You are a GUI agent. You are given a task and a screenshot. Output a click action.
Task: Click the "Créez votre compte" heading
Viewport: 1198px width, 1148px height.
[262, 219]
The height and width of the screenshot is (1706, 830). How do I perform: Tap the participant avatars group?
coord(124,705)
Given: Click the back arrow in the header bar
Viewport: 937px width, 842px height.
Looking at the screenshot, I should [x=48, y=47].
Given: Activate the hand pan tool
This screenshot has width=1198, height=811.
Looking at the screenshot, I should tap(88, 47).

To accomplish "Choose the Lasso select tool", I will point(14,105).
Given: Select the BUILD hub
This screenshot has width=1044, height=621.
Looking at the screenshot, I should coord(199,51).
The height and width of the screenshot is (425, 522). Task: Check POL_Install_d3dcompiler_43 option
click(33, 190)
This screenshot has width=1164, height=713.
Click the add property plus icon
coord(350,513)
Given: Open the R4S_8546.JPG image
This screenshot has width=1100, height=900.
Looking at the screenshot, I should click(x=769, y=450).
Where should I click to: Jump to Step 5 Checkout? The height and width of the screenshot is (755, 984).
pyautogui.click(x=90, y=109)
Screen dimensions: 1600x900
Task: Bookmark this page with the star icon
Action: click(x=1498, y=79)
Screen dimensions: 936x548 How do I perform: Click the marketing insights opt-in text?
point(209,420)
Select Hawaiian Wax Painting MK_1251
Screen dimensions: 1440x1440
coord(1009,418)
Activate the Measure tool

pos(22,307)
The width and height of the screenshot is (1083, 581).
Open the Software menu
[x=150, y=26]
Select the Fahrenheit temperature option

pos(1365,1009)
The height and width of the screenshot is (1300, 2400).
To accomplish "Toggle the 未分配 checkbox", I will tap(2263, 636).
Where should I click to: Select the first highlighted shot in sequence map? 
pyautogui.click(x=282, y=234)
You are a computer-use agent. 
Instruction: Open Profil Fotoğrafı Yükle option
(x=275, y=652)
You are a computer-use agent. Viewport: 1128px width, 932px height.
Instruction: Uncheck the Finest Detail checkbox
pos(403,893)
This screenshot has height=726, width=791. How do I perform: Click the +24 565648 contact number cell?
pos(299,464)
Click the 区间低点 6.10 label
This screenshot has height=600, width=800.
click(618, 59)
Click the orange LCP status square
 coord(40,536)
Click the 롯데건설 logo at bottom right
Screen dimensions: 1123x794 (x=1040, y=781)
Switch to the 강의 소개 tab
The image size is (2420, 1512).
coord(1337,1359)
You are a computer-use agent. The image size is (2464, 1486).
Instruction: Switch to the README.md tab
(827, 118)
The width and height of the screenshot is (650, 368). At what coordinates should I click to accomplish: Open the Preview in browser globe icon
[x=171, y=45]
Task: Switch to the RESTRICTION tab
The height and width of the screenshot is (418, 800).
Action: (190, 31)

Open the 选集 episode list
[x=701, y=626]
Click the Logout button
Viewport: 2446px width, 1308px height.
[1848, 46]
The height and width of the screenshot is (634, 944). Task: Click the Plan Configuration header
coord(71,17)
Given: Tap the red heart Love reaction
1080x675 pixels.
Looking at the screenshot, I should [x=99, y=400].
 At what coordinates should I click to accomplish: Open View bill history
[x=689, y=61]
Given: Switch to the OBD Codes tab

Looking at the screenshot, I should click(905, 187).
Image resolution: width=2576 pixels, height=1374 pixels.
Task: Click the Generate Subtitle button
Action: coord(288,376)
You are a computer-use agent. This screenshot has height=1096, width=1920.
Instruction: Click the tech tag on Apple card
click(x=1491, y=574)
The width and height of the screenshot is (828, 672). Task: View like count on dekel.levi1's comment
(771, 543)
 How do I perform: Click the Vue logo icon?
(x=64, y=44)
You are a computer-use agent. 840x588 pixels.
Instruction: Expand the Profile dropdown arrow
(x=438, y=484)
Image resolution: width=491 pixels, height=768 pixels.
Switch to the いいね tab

SET EXERCISE: Reproduce word for word every line from the first one up to and including the line containing "(x=275, y=652)".

REPLY:
You are a GUI agent. You are given a task and a screenshot. Output a click action.
Task: Click the "Créez votre compte" heading
Viewport: 1198px width, 1148px height.
[262, 219]
The height and width of the screenshot is (1706, 830). How do I perform: Tap the participant avatars group?
coord(124,705)
Given: Click the back arrow in the header bar
Viewport: 937px width, 842px height.
Looking at the screenshot, I should [x=48, y=47].
Given: Activate the hand pan tool
This screenshot has width=1198, height=811.
Looking at the screenshot, I should tap(88, 47).

To accomplish "Choose the Lasso select tool", I will point(14,105).
Given: Select the BUILD hub
This screenshot has width=1044, height=621.
Looking at the screenshot, I should coord(199,51).
The height and width of the screenshot is (425, 522). Task: Check POL_Install_d3dcompiler_43 option
click(33, 190)
This screenshot has width=1164, height=713.
Click the add property plus icon
coord(350,513)
Given: Open the R4S_8546.JPG image
This screenshot has width=1100, height=900.
Looking at the screenshot, I should click(x=769, y=450).
Where should I click to: Jump to Step 5 Checkout? The height and width of the screenshot is (755, 984).
pyautogui.click(x=90, y=109)
Screen dimensions: 1600x900
Task: Bookmark this page with the star icon
Action: click(x=1498, y=79)
Screen dimensions: 936x548 How do I perform: Click the marketing insights opt-in text?
point(209,420)
Select Hawaiian Wax Painting MK_1251
Screen dimensions: 1440x1440
coord(1009,418)
Activate the Measure tool

pos(22,307)
The width and height of the screenshot is (1083, 581).
Open the Software menu
[x=150, y=26]
Select the Fahrenheit temperature option

pos(1365,1009)
The height and width of the screenshot is (1300, 2400).
To accomplish "Toggle the 未分配 checkbox", I will tap(2263, 636).
Where should I click to: Select the first highlighted shot in sequence map? 
pyautogui.click(x=282, y=234)
You are a computer-use agent. 
Instruction: Open Profil Fotoğrafı Yükle option
(x=275, y=652)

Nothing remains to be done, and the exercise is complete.